When Montreal came from behind to tie the game 2-2 early in the third period, sending the 17,465 partisan fans into a frenzy, it looked like the sort of spot where so many other teams in so many other years have come close without quite being able to make it against the mighty Canadiens. But the North Stars showed tremendous poise, holding off a furious Montreal attack over the next few minutes, and eventually it was their own Al MacAdam who scored with just 1:18 left to put Minnesota in the semifinals.
"Everybody tells you that lack of experience will catch up with you in the playoffs -- that a young team like ours can't handle it," says Minnesota coach Glen Sonmor. "Well, that depends on your kids. We have quite a number of poised young men.
"Bobby Smith centers our big line and is a very mature individual. Steve Payne, who's been Bobby's left-winger since they were juniors in Ottawa, borders on being cocky. all our kids seem a lot older than they are."
Sonmor has capitalized on his young legs by putting together an impressive skating team. The North Stars have at least as much speed as the other three semifinalists, quite possibly more.
"The Montreal series was the kind of hockey we liked to play," he says. "You had two teams that skated and skated, and there was none of this cheap shackling stuff.We try to keep the tempo as fast as we can. In that respect, I guess we've copied Montreal.
The Canadiens are not particularly flattered by Sonmor's brand of imitation, but they are respectful.
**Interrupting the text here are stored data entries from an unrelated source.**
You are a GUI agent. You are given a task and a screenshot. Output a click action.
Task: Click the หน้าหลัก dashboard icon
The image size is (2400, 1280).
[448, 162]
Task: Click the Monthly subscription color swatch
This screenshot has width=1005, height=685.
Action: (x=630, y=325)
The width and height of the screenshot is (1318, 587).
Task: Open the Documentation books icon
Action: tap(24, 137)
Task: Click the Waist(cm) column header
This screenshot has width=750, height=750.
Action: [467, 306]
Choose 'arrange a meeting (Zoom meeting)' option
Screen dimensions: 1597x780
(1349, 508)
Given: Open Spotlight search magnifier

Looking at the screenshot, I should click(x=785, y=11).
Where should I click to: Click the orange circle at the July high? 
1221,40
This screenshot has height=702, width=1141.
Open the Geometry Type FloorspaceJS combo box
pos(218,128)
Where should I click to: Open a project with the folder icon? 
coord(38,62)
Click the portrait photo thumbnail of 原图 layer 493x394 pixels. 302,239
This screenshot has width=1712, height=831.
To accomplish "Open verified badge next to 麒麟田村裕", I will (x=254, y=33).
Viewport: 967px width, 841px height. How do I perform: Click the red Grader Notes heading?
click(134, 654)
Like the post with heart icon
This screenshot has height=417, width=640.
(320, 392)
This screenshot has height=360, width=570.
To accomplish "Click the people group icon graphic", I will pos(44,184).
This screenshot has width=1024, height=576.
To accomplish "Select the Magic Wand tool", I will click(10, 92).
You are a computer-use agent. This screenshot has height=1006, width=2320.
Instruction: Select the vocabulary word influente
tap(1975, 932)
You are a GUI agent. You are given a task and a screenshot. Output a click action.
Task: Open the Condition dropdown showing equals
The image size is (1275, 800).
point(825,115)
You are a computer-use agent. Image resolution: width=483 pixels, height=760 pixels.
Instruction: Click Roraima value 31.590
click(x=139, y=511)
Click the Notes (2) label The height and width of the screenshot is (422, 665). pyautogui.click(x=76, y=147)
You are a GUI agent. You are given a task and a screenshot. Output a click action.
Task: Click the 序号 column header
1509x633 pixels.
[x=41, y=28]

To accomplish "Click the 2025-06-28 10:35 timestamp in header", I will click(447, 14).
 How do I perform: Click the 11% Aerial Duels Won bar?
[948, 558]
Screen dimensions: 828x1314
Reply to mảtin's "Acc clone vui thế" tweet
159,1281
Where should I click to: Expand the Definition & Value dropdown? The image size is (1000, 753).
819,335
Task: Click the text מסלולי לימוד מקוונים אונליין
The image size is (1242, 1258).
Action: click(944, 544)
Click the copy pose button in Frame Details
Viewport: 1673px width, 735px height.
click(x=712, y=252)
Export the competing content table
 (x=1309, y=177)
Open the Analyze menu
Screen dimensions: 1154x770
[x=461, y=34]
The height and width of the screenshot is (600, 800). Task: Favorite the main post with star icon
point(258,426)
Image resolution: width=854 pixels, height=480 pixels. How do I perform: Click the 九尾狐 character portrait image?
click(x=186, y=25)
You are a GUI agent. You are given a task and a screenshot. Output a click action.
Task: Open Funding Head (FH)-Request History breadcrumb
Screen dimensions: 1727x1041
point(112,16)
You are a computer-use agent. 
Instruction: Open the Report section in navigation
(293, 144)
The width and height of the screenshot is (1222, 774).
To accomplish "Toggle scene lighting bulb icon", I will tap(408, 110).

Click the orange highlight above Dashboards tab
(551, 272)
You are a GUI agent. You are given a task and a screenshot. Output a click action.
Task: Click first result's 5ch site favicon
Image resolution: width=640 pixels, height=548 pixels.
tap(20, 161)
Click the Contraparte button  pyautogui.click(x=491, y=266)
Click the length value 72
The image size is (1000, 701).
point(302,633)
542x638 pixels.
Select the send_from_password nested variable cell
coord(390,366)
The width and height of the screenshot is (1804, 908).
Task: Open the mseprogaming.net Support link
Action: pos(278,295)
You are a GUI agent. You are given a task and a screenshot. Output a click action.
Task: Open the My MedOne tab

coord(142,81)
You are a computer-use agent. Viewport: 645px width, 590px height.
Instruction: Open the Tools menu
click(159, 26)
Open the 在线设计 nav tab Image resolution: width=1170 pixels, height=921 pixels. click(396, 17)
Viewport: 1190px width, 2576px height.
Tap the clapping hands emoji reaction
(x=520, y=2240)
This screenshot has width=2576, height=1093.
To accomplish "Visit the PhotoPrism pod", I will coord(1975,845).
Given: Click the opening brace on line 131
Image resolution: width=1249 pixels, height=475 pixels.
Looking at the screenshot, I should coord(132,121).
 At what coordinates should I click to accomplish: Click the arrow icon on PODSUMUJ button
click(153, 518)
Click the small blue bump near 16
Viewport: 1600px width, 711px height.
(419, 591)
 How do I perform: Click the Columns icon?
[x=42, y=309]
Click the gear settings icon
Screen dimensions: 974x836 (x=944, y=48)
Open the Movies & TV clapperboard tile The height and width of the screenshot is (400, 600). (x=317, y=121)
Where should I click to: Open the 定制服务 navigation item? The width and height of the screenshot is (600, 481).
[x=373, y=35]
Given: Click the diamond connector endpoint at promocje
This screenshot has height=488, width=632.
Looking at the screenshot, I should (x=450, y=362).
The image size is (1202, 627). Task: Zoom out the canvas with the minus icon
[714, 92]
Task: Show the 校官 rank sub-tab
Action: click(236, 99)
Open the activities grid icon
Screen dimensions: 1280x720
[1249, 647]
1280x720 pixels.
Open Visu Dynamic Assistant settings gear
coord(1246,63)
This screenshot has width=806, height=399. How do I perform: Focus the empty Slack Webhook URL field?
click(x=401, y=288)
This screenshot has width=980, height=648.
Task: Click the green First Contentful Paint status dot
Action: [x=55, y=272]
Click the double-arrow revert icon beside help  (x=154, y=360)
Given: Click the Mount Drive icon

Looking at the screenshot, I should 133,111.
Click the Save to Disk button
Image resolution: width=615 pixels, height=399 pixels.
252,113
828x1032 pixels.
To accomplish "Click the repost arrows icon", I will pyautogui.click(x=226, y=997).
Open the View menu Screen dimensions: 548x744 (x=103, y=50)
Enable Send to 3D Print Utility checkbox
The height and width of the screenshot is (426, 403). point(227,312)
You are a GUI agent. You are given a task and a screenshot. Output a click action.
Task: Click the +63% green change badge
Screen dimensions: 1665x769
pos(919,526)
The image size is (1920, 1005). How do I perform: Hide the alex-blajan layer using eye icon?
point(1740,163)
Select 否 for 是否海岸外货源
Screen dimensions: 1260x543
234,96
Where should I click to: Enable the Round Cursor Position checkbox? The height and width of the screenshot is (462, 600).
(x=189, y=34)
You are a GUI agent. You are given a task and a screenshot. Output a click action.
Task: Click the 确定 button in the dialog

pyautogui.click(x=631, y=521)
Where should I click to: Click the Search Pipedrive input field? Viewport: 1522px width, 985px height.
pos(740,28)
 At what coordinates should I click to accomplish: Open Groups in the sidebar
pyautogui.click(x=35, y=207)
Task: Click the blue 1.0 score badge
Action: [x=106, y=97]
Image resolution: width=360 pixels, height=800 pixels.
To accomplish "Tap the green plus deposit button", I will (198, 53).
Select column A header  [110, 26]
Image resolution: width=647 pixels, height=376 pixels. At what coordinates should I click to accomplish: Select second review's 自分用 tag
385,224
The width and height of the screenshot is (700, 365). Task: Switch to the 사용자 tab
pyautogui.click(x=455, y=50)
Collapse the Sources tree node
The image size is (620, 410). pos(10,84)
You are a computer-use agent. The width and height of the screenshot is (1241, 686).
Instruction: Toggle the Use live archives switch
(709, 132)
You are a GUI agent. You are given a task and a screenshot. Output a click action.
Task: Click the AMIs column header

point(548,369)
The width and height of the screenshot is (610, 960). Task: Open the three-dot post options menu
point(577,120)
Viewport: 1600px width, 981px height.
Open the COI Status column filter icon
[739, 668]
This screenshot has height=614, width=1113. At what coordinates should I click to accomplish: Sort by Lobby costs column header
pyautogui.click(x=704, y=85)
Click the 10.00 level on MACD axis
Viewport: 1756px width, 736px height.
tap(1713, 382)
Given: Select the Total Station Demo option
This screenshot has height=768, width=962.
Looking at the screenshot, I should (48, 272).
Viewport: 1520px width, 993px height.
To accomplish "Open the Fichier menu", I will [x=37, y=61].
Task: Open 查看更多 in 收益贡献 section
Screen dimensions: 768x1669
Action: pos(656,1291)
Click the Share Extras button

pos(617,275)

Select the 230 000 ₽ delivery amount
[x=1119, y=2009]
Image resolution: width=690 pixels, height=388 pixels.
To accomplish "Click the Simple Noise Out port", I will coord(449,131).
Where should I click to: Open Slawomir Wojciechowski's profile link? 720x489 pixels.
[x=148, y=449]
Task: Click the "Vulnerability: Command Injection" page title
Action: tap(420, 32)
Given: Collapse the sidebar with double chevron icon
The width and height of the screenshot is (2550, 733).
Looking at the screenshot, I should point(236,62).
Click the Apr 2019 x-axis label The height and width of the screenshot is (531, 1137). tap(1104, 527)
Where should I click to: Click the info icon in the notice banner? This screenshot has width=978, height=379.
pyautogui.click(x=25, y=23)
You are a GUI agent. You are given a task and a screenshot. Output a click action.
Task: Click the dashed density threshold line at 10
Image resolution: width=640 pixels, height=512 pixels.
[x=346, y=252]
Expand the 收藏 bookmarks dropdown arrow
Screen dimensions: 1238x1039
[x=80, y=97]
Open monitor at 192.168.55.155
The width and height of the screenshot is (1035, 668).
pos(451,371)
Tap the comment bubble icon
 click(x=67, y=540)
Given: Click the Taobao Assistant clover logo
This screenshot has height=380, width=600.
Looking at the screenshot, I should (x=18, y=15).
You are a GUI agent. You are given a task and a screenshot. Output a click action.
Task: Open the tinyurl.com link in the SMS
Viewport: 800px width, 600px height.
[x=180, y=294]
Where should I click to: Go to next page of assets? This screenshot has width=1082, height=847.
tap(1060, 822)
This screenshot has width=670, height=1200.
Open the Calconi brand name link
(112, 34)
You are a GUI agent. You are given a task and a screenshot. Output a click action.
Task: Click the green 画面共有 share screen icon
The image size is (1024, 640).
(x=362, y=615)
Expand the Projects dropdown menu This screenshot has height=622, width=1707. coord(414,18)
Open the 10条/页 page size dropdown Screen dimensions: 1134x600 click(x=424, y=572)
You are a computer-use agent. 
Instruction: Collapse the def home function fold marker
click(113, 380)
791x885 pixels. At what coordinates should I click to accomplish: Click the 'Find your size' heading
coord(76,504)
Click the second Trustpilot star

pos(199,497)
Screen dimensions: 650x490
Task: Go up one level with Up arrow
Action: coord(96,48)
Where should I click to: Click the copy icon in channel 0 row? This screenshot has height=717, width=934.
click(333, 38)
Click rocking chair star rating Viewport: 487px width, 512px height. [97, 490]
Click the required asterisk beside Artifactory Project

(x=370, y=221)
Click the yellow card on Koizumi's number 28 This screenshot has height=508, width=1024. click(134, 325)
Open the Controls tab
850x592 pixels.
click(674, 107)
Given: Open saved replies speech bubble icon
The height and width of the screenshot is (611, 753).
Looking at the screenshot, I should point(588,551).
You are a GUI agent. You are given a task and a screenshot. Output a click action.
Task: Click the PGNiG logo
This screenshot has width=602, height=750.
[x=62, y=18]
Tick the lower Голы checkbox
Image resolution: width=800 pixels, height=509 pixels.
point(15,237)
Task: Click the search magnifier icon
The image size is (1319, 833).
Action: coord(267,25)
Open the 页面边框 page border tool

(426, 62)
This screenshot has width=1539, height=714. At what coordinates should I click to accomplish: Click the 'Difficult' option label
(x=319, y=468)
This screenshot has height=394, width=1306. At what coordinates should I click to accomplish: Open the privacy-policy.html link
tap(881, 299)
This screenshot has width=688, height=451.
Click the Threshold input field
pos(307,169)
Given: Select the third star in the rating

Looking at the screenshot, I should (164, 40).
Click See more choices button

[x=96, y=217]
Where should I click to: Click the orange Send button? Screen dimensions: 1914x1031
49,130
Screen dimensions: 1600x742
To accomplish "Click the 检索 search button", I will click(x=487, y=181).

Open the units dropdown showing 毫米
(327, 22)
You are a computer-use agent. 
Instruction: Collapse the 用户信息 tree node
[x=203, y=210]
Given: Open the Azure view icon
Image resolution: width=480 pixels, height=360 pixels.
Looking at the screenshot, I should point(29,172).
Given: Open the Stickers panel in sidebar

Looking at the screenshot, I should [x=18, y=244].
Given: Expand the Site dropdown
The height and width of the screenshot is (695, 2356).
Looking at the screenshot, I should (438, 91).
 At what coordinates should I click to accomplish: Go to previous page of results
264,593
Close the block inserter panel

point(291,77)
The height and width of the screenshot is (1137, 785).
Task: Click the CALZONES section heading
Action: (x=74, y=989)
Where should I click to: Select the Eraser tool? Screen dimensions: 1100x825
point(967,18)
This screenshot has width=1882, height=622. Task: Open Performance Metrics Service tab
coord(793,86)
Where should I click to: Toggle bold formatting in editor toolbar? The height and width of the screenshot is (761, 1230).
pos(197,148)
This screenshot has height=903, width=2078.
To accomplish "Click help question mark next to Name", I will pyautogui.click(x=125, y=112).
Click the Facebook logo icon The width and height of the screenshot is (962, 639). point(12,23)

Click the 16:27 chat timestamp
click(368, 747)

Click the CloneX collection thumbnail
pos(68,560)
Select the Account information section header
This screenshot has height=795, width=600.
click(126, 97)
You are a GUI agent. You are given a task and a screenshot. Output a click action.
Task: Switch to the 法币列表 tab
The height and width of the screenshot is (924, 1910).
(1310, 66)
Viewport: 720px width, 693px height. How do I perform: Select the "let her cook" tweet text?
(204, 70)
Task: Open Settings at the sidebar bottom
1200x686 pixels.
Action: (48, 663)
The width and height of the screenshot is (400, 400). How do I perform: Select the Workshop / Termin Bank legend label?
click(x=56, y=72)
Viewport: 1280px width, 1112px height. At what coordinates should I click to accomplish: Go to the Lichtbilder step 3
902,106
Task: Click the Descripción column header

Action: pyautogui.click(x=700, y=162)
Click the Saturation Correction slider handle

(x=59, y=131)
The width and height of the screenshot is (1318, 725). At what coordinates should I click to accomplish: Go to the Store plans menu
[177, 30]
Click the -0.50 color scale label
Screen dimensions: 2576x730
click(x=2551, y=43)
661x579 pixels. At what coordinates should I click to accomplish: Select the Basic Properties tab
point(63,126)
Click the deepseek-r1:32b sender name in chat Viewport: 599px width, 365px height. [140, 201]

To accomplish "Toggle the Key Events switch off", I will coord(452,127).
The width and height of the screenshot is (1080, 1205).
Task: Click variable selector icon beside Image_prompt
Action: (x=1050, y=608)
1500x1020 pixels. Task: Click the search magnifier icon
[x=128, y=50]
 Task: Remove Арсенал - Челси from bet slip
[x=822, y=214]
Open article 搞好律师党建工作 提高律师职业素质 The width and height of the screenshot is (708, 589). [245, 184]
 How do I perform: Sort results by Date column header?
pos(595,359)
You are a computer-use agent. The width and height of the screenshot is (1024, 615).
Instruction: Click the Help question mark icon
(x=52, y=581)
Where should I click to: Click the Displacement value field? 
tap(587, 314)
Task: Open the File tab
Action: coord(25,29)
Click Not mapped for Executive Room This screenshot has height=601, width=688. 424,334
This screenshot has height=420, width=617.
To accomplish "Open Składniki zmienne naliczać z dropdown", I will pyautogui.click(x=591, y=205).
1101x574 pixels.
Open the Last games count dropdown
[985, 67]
"They beat us three times in our own building," says Larry Robinson, the great Canadien defenseman."And that's good enough for me. Sure we had two 50 -goal scorers out of the lineup, but we've won before with our depth when people were hurt. That's no excuse. Minnesota's a good skating club and it was a good series."
The North Stars' strategy was keyed to slowing down Robinson.
Explains Sonmor, "We tried to keep the puck away from him as much as possible. When he got it, we tried to make him pass it quickly and then step in front of him before he could take a return pass. If you let him get cranked up he can kill you."
Another Canadien defenseman, Rod Langway, sounded a strong consensus for the losing side when he said, "Meloche was the difference in the last game and in the whole series. We got beat by a teriffic goal tender. He came up with one super game after another."
Gilles Meloche, who grew up almost in the shadow of the Montreal Forum and now owns a hamburger emporium not far away, has been knocking around the NHL for more than nine years, mostly with dead-end teams. this is his first trip to the playoffs.
He and MacAdam, the right-winger with Smith and Payne, are two of the eight players on the North Star roster who came in the merger with the Cleveland Barons two years ago.
Lou Nanne, the only man to play for the North Stars through the first 11 years of their existence, 1967-78, went straight from the ice to the general manager's job, sorted out the merger confusion, and righted the floundering franchise. Minnesota had been a promising expansion club that had declined badly in the mid-1970s as older players slumped.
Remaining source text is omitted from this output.